On a recent Wednesday, the ether-bitcoin ratio was positioned at about 0.0313, marking an increase from its low of 0.028 recorded earlier in 2026. Despite the recent gains, this figure remains substantially below the January 18 high of nearly 0.038. Over the past week, ether experienced a notable surge, climbing 4% to trade around $2,325, outperforming bitcoin’s 3.9% increase during the same period.
The ETH/BTC ratio serves as a critical measure, tracking ether’s price relative to bitcoin across various exchanges. It stands as a barometer for market risk appetite within the broader cryptocurrency space. A rising ratio indicates a movement of capital toward ether, and by extension, the more speculative segments of the crypto market. Conversely, a declining ratio suggests investors may be favoring the relative safety of bitcoin.

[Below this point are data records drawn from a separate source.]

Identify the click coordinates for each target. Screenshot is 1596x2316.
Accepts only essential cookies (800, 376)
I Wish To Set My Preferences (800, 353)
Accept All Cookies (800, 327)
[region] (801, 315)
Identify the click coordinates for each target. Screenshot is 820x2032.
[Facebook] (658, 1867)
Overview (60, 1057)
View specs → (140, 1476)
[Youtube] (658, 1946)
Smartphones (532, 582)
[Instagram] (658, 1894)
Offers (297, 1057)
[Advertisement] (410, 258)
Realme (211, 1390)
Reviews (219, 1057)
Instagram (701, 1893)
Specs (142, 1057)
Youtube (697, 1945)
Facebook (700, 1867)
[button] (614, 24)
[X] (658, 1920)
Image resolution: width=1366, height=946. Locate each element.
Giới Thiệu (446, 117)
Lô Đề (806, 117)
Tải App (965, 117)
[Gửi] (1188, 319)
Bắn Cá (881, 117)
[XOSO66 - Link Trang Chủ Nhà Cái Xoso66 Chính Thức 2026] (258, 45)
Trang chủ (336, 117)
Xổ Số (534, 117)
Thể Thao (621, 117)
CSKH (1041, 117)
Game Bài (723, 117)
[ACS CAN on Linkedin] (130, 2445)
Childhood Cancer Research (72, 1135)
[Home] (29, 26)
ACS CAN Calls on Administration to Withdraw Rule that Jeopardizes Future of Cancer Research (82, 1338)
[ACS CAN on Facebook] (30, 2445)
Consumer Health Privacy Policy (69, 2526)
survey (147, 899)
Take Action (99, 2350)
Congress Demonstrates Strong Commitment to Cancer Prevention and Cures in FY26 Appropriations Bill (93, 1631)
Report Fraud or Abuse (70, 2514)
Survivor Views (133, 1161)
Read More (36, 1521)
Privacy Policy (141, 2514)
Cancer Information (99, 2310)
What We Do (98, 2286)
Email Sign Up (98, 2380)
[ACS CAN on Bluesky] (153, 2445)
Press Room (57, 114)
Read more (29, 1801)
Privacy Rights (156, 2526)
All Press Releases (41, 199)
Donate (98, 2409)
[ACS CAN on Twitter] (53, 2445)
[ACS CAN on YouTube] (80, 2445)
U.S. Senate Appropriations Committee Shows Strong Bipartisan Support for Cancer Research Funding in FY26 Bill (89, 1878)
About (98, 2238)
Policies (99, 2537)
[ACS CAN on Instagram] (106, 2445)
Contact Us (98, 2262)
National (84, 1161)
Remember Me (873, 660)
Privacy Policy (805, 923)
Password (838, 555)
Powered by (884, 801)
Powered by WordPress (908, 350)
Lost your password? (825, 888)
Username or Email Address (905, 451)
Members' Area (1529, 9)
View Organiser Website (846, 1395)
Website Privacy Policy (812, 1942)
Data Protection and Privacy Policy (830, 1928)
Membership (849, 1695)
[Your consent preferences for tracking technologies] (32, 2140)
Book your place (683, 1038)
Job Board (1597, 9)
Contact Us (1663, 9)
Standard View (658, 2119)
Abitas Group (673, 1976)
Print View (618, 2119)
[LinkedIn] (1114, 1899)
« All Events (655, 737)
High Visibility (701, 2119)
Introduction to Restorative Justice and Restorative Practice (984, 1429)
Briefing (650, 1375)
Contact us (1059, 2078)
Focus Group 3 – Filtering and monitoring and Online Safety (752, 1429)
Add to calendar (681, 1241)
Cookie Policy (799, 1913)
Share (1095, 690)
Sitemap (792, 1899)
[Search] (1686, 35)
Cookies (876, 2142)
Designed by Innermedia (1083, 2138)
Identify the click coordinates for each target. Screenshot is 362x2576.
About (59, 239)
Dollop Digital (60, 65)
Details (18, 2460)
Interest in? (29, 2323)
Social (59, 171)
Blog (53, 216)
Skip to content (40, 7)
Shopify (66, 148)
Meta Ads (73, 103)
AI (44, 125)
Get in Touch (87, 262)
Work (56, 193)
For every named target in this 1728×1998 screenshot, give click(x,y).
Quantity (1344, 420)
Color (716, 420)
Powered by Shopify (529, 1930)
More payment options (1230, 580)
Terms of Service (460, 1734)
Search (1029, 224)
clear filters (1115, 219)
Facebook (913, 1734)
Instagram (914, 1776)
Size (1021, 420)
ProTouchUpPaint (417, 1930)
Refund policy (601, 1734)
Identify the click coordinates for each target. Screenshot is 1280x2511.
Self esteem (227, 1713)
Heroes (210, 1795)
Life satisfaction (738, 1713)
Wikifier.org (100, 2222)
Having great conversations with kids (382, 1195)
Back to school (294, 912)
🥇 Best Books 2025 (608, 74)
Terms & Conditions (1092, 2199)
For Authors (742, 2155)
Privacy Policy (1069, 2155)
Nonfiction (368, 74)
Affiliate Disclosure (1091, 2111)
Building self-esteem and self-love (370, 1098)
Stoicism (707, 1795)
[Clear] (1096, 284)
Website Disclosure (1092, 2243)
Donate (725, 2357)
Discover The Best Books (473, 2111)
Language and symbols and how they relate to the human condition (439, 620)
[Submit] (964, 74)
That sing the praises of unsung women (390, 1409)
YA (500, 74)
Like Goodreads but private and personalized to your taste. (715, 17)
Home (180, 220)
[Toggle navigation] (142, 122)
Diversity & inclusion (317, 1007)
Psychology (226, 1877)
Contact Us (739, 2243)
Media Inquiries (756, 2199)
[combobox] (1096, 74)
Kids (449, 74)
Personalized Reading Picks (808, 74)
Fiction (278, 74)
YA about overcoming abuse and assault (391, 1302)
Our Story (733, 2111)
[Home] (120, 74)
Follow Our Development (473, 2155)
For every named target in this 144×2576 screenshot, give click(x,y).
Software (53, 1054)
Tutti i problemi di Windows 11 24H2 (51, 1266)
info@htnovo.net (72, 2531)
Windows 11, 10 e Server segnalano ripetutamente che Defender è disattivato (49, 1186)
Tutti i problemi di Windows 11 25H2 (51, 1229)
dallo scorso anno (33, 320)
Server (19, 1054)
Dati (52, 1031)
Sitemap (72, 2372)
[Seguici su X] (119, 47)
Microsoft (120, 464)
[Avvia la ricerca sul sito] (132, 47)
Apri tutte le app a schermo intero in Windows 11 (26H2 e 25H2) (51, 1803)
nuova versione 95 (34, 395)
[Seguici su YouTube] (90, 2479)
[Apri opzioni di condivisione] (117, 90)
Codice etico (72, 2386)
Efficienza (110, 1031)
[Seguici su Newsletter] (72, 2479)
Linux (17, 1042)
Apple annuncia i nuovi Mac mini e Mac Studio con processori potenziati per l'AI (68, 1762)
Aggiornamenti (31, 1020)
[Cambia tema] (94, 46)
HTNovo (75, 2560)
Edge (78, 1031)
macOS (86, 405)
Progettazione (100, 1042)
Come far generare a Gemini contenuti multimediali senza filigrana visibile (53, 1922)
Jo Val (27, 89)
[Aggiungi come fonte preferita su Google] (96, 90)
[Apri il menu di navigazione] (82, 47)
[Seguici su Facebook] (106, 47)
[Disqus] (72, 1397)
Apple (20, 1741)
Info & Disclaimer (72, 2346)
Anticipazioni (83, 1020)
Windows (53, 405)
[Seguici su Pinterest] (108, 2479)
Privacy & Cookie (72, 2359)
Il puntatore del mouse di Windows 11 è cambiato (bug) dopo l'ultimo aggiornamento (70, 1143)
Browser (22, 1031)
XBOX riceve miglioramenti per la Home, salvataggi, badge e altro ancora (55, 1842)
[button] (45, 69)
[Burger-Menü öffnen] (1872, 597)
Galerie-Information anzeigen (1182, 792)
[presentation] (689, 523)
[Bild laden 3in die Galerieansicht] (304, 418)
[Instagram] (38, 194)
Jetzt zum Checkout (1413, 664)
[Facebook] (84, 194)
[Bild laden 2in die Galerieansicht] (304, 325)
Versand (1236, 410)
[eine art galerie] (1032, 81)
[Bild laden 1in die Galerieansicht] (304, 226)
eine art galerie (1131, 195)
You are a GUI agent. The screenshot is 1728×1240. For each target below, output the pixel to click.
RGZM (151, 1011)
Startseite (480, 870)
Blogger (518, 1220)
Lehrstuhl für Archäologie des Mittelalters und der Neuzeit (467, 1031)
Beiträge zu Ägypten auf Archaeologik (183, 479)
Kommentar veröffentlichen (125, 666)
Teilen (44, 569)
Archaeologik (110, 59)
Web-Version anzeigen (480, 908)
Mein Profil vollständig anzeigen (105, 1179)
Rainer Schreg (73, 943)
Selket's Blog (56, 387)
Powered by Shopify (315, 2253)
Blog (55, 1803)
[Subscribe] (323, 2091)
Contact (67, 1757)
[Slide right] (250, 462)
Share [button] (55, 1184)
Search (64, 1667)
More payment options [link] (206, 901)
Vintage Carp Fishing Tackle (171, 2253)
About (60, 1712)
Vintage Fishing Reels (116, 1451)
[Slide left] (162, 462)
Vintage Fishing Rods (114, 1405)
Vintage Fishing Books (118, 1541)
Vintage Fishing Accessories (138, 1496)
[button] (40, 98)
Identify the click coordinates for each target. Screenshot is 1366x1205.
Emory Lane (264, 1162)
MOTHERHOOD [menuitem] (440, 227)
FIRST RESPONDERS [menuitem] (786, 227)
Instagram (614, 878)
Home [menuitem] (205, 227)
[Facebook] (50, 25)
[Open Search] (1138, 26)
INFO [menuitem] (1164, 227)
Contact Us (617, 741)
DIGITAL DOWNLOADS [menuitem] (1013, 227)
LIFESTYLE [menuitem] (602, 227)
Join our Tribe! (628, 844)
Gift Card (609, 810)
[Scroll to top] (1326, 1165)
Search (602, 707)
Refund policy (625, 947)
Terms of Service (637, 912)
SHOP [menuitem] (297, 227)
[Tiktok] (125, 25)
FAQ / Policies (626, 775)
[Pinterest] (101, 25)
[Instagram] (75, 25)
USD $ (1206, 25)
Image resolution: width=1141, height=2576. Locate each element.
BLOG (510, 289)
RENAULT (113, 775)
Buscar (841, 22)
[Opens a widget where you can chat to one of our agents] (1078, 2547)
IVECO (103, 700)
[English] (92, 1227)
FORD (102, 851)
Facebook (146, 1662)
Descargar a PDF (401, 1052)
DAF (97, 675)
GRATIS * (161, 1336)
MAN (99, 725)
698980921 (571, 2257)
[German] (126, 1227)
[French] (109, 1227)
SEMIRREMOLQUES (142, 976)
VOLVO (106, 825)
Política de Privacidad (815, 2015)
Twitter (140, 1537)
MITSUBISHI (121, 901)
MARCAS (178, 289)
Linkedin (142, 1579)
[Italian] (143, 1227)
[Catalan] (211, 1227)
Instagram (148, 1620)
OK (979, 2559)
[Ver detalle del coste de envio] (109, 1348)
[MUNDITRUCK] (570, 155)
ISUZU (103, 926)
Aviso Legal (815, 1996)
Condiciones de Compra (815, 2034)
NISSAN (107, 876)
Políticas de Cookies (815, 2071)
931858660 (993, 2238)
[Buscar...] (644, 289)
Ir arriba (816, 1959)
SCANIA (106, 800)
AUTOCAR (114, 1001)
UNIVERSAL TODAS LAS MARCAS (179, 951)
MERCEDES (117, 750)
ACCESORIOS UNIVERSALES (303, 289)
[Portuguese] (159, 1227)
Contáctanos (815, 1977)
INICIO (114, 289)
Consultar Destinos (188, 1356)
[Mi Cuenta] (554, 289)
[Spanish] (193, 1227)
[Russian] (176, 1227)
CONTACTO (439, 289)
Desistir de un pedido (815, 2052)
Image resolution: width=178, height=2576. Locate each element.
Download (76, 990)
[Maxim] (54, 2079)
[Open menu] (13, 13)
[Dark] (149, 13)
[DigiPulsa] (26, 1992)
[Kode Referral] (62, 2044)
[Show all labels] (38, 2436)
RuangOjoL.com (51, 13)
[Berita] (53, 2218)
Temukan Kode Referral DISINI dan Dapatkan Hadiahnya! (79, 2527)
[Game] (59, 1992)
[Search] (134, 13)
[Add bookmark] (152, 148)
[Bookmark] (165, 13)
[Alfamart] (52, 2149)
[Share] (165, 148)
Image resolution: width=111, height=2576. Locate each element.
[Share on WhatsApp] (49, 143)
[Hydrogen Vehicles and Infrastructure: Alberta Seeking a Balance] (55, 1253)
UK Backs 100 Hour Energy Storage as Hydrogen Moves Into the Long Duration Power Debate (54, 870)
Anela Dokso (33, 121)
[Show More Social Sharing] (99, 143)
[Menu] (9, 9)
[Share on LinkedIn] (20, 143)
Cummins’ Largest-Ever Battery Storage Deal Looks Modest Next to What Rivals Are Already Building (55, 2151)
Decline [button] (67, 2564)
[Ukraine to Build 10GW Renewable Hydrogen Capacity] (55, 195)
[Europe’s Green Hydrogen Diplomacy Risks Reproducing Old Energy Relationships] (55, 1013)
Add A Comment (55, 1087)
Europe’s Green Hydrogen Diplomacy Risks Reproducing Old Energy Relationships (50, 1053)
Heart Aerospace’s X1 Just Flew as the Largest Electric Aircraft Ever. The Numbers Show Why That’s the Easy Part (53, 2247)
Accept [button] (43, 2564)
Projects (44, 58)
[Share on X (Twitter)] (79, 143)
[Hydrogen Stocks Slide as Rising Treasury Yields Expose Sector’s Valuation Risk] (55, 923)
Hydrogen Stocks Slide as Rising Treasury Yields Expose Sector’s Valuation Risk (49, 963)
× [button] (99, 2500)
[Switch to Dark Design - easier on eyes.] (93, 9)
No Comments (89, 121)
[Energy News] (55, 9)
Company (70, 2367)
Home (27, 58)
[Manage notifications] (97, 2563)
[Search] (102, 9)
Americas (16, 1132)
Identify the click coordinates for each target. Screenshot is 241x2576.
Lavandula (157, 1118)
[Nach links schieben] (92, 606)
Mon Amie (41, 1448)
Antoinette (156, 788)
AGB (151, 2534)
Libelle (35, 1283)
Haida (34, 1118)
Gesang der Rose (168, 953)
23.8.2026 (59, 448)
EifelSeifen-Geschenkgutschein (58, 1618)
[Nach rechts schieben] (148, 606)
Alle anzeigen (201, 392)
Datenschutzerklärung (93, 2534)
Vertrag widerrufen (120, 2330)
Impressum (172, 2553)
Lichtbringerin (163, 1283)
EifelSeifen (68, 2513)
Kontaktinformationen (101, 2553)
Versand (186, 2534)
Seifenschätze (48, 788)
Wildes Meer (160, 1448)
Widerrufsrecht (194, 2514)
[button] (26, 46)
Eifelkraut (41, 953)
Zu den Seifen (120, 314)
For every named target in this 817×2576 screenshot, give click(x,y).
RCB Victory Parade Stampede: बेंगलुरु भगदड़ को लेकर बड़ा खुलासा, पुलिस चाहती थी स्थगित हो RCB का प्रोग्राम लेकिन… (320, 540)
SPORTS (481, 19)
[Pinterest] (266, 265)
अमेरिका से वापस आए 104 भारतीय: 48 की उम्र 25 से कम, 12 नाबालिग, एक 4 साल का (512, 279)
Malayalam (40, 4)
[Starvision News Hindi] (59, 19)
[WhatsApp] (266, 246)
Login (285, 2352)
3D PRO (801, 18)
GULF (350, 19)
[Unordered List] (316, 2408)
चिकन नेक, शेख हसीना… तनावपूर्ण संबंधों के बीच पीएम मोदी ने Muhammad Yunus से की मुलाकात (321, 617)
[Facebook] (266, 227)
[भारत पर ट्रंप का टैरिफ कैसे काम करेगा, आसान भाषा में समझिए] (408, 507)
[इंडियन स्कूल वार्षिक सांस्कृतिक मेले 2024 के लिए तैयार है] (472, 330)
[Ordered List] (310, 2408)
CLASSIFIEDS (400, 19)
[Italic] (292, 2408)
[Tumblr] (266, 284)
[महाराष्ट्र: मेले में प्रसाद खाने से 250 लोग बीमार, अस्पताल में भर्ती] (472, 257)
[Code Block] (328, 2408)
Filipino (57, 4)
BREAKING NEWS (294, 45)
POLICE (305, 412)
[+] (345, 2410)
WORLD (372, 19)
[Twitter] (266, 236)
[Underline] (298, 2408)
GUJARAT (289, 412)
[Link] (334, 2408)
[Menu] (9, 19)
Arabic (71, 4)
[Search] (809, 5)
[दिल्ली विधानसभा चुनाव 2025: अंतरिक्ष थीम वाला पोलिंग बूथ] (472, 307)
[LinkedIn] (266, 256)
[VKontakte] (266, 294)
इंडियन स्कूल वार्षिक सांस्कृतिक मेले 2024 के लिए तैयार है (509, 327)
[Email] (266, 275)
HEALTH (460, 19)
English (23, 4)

Historically, the ratio peaked above 0.08 in late 2021 but faced a downward trend that has persisted into early 2025, influenced by various factors including demand for bitcoin exchange-traded funds and declining transaction fees on Ethereum following the Dencun upgrade. This movement has also been dictated by a wider shift away from altcoins.
Notably, when ether demonstrates stronger performance than bitcoin during risk-on days—where capital flows into riskier assets—this can indicate a market transition where investors are looking to diversify rather than merely follow bitcoin’s lead. This signal becomes increasingly potent if ether manages to hold its ground better against bitcoin during subsequent market pullbacks.
Strengthening the case for a possible sustained recovery in ether’s price are the on-chain fundamentals of the Ethereum network. In the first quarter, the number of new users experienced an impressive 82% quarter-over-quarter increase, totaling 284,000. Additionally, total transactions reached a staggering 200.4 million, exhibiting a 43% rise from the previous quarter.
In terms of stablecoin activity, Ethereum has demonstrated remarkable growth, with its stablecoin supply climbing to an all-time high of $180 billion, a 150% increase over the last three years. As Ethereum accounts for approximately 60% of the global stablecoin market, this reinforces its position as the primary base layer for tokenized dollars, implying a sustained demand anchor for ETH, despite recent price lags.
However, it’s crucial to note that ether’s price is still more than 50% below its 52-week peak of $4,831. Analysts suggest that for the recovery to show signs of durability, the ratio would necessitate a weekly closing above the 0.035 level, giving evidence of momentum beyond what could be perceived as a mere short-squeeze bounce.